Plaintiff commenced physical therapy with Wakefield Physical Therapy in or about November 10, 2017. At that time, her initial assessment revealed lower extremity range of motion deficits; decreased right lower extremity hip and knee active range of motion; inversion and eversion grossly limited by greater than 70%; muscle strength in the right hip flexion, abduction, and adduction at 3/5 and extension at 3-/5; right knee strength deficits of 3/5 in extension and flexion; right ankle deficits of 3-/5 in plantarflexion and dorsiflexion, 2+/5 in subtalar inversion and subtalar eversion, and 3/5 in interphalangeal flexion of toes. (A.R. 635-53.) From December 2017 through April 2018, Plaintiff used a Camwalker (i.e., walking boot) or a brace, and no assistive device. (A.R. 687, 753, 769, 778, 801, 813, 829.) Plaintiff's physical therapy notes from February through April 2018 reflect that she ambulated without use of an aid. (A.R. 889, 918, 935). Physical therapy treatment notes dated March 23, 2018 indicate that Plaintiff had tenderness to palpation over the medial and lateral patella; anterior knee pain with squatting; and evidence of right knee patellofemoral overload syndrome status post osteochondral autograft transfer from the right knee to the right talus. (A.R. 823.) Plaintiff stopped physical therapy on or about April 12, 2018. (A.R. 837.)

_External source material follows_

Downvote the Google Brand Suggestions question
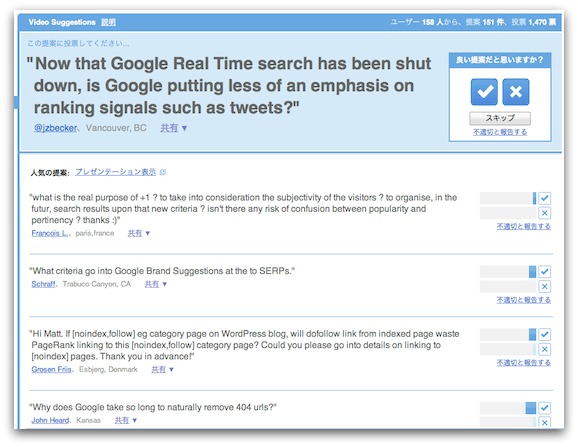Screen dimensions: 578x447 point(544,286)
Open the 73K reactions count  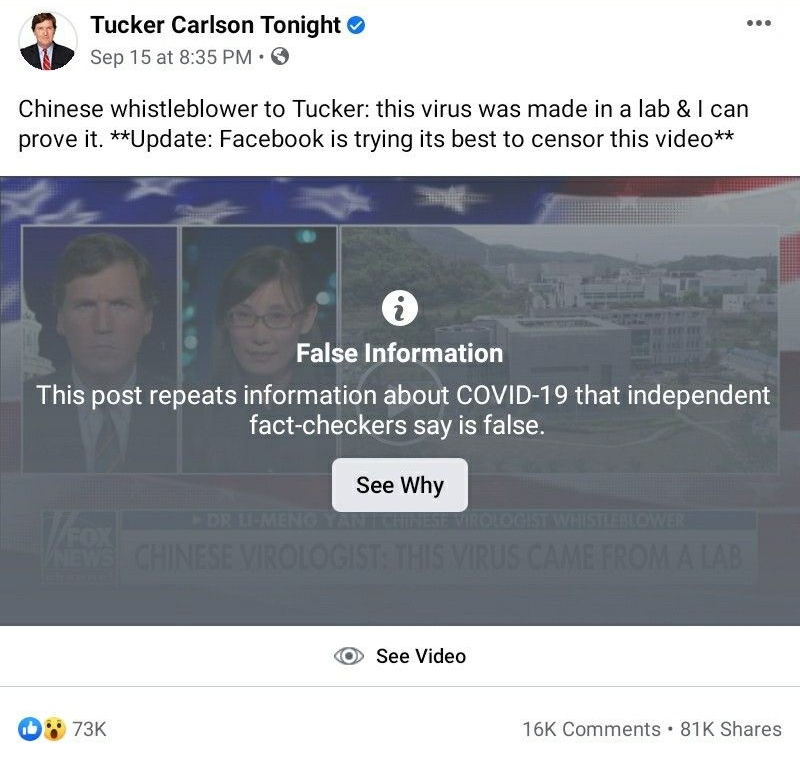(x=89, y=729)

On July 25, 2019, podiatrist Dr. Sheldon Siegel assessed Plaintiff and noted she suffered from osteochondral defect of the talus; chronic ankle instability; muscle contracture; contracture of the hamstring; acquired equinus deformity of the foot, and sinus tarsi syndrome of the right ankle. (A.R. 1537.) However, an x-ray of Plaintiff's ankle showed benign findings. (Id.)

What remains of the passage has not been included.